---------- FRAGMENTO DE PÁGINA ----------
Y ustedes se preguntarán que tiene que ver todo lo anterior con la educación, razón de ser de este blog. Pues mucho, se lo aseguro. Dime cómo te vistes, te tintas y cómo hablas y te diré cómo manejarás los asuntos públicos. ¡Cuánto te puede enseñar un traje de chaqueta sobre los recortes en asuntos sociales! Y no hablo de Camps, que, a menos que tenga un lado femenino que desconozco, no pinta nada en esta teoría. Piensen: un buen rato de coloración en la peluquería oyendo hablar de economía doméstica da para mucho. Entre otras cosas, para pillar sugerencias y saber dónde meter la tijera del presupuesto autonómico o nacional.
Desde luego mi amiga Mari ha formado su teoría desde una base sólida: su trato con las profesionales de la política en un sitio donde el sudor, los chorros de una ducha y el toque ligero de maquillaje antes de salir a la calle llevan a una intimidad que le otorga todo el conocimiento para hablar del asunto.
¿Y la reina?, le pregunté. ¿En qué grupo estaría? Ay, querido, de la reina no hablo. Pues yo sí, le dije. Yo me la imagino muy a gusto tomando un té negro con canela y hablando de peras y manzanas con la mujer de Aznar, y si no, pregúntenle a Pilar Urbano.

domingo, 4 de septiembre de 2011

Baker Street revisited

Impresionante ver en la primera página del diario El País hace un par de días la fotografía de esa multitudinaria asamblea de profesores en Madrid. Qué pocas veces se nos ve juntos plantando cara a una administración (no hace falta que sea la de la Comunidad de Madrid) para exigir no ya que empleen más recursos humanos y materiales en la enseñanza pública, sino que dejen de recortar los que van quedando. Al mirar la fotografía me reconfortó ver que aún quedan ganas de luchar por un bien común tan necesario como es la educación.
Y ahora tocaría hacer un alegato a favor de lo que necesitamos y en contra de esos políticos a los que se les llena la boca de hermosas palabras durante las campañas electorales y luego no tienen inconveniente en dejar en la calle a miles de docentes. Pues no. Hoy no toca. Hoy me  apetece hacer una exaltación de la mantilla española y de las siete vidas que tiene un gato. Estoy yo algo caprichoso.
En mi pueblo, cada viernes santo (¿lo debo escribir con mayúsculas?) salían, y todavía lo hacen, varias mujeres ataviadas con tan distinguida prenda en la procesión del Santo Entierro. Hablamos de mujeres de diferentes edades, condición social e incluso ideología política. Mi madre, que fue modista durante 55 años, aunque nunca tuvo la suerte de vivir más conspiraciones históricas y políticas que aquellas que le contaba mi padre sobre los trapicheos de nuestro eterno alcalde franquista (pues duró en el cargo casi tantos años como el dictador en El Pardo), se apostaba en la ventana del cuarto de la costura para ver pasar a las que caminaban detrás del Cristo yacente al ritmo de la misma marcha fúnebre todo el tiempo que duraba la procesión; todas con semblante serio, rabillos de los ojos bien marcados y nulo carmín en los labios, ya que iban de luto y el cura, que era quien les daba el último visto bueno, nunca permitía más rojo que la pintura que simulaba la sangre de las heridas del Señor. En esos años lo rojo sólo se veía en la noche principal de la feria de agosto.
---------- SECCIÓN DE DATOS ----------
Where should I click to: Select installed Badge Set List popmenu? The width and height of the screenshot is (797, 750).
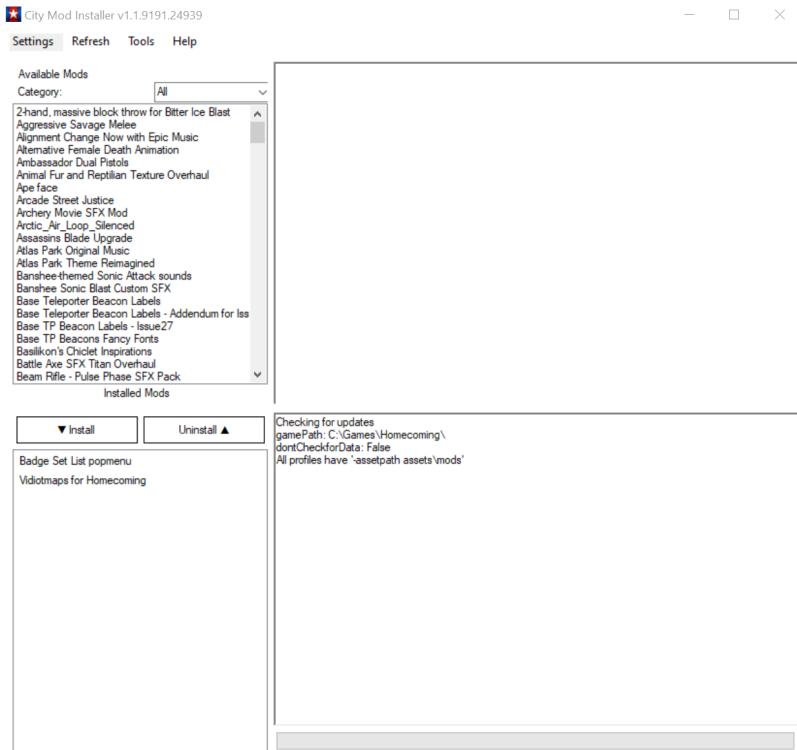77,462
----------
## EJERCICIO PLANTEADO 1
Según el fragmento de página, ¿durante cuántos años trabajó como modista la madre de quien escribe?
## EJERCICIO PLANTEADO 2
Enumere todas las personas que el fragmento de página menciona por su nombre propio.
## EJERCICIO PLANTEADO 3
Prosiga el texto sobre la procesión del viernes santo a partir de su última frase.
El material anterior es independiente del fragmento de página.

## RESPUESTA REDACTADA 1
Durante 55 años.

## RESPUESTA REDACTADA 2
Camps, Mari, Aznar y Pilar Urbano.

## RESPUESTA REDACTADA 3
 El primer lugar de “las mantillas” lo ocupaba la mujer del alcalde, faltaría más. Era una señora espigada, sin una expresión definida en el rostro (lo cual venía de perlas en esa procesión) y de carácter reservado. En su casa ya tenían bastante con el carácter de su marido. Contaba mi madre que era una persona con muy buena suerte, ya que había salido ilesa de varios percances. Un día llegaban las “oficialas” (así llamaban en mi pueblo a las muchachas que ayudaban a las modistas a coser y aprendían el oficio al mismo tiempo) y decían: Manuela, hoy la alcaldesa estaba en la pescadería con el brazo escayolado. Dicen que se cayó al bajarse del coche del gobernador en Jaén. Otro día llegaba mi vecina Lolita y contaba: Hay que ver cómo he visto a la mujer del alcalde. Estaba hecha unos zorros. Al parecer le han picado varias avispas en la cara y la lleva más hinchada que una bota de vino en los toros. No se ha muerto de milagro, pues dicen que es alérgica a esas picaduras. Luego yo, que entonces era muy pequeño, oía a las oficialas murmurar y discutir si el incidente había sido provocado o no por las avispas. Quién sabe. En todo caso, mi madre zanjaba la cuestión exaltando la buena fortuna que tenía esa mujer. Dios la quiere viva, decía. Y Lolita añadía: Y la Iglesia también. Anda que no da dinero para arreglos de la parroquia.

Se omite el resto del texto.